WASHINGTON — Corn seeds developed by Swiss agrochemicals group Syngenta AG were mistakenly contaminated during 2001 through 2004 with a strain of genetically modified corn that had not been approved for distribution, the company said Tuesday.


Syngenta said the problem was found in plantings in four U.S. states. But both the company and the U.S. Department of Agriculture refused to identify those states.


A federal investigation into Syngenta's unapproved corn strain will be completed soon, Jim Rogers, spokesman for USDA's Animal and Plant Health Inspection Service, said. Syngenta could be fined up to $500,000 for the incident, USDA said.


The government did not recall the product or make a public announcement about the incident because it was not a food safety risk, according to Rogers.


Syngenta said all of the problematic plantings and seed stock have been "identified and either destroyed or isolated for future destruction."


The company's announcement came as the European Union was pushing ahead with approving more genetically modified crops in the face of some stiff consumer opposition to what has been dubbed there as "Frankenfoods."


Syngenta said seed produced from the contaminated lines over the four-year period represented "one-one hundredth of 1 percent of the U.S. corn acres planted during that time," or 37,000 acres.

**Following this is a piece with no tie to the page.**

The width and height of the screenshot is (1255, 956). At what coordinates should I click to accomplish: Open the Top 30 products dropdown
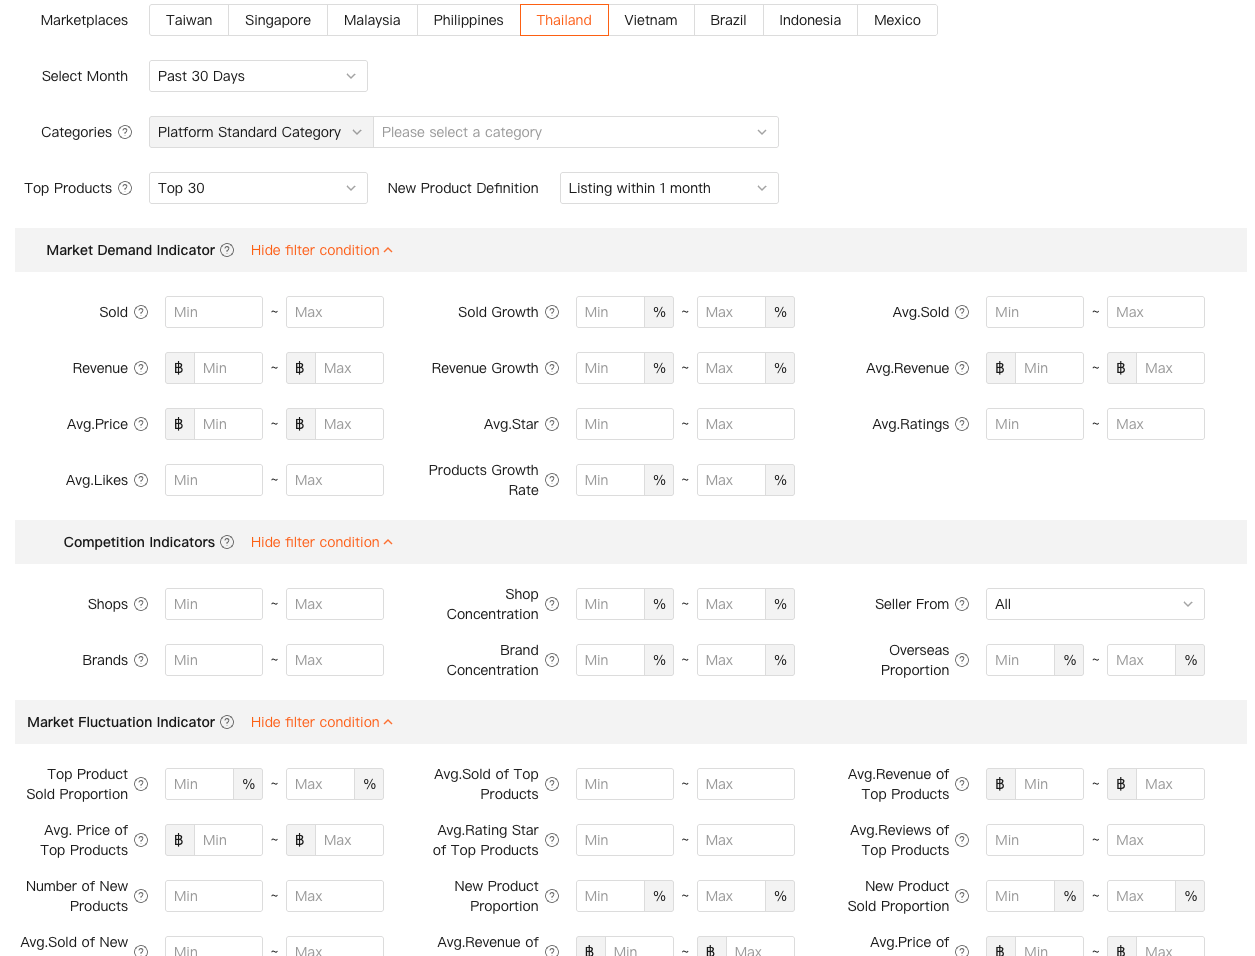click(258, 188)
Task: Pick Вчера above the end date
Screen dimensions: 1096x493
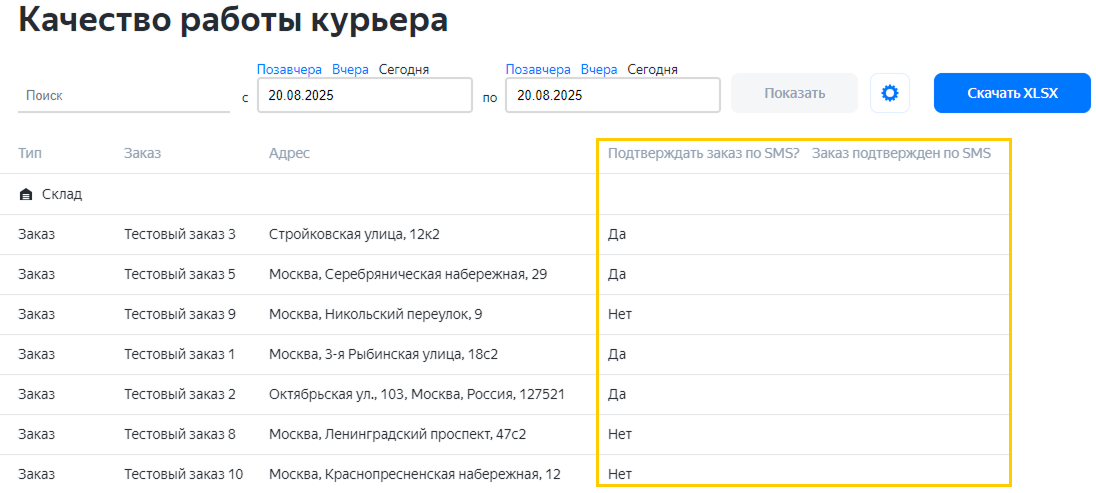Action: 599,70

While the Bt10 biotech corn strain was mistakenly used, "there is no health or safety issue with this product," the company said.


Syngenta spokeswoman Sarah Hull told reporters the company discovered the problem in mid-December. At least three U.S. government agencies were investigating the incident.


"Syngenta recently discovered that event Bt10 was present in a very small number of its Bt11 corn breeding lines," according to a company statement. While Bt10 has not been approved by the government, Bt11 has been approved for distribution for food and feed use and for cultivation in the United States, Japan, Canada and other countries, according to the company.


While the company said it was "extremely unlikely," it added that some of the contaminated harvested grain "could have entered U.S. export channels as Bt11 through the normal process of grain exports."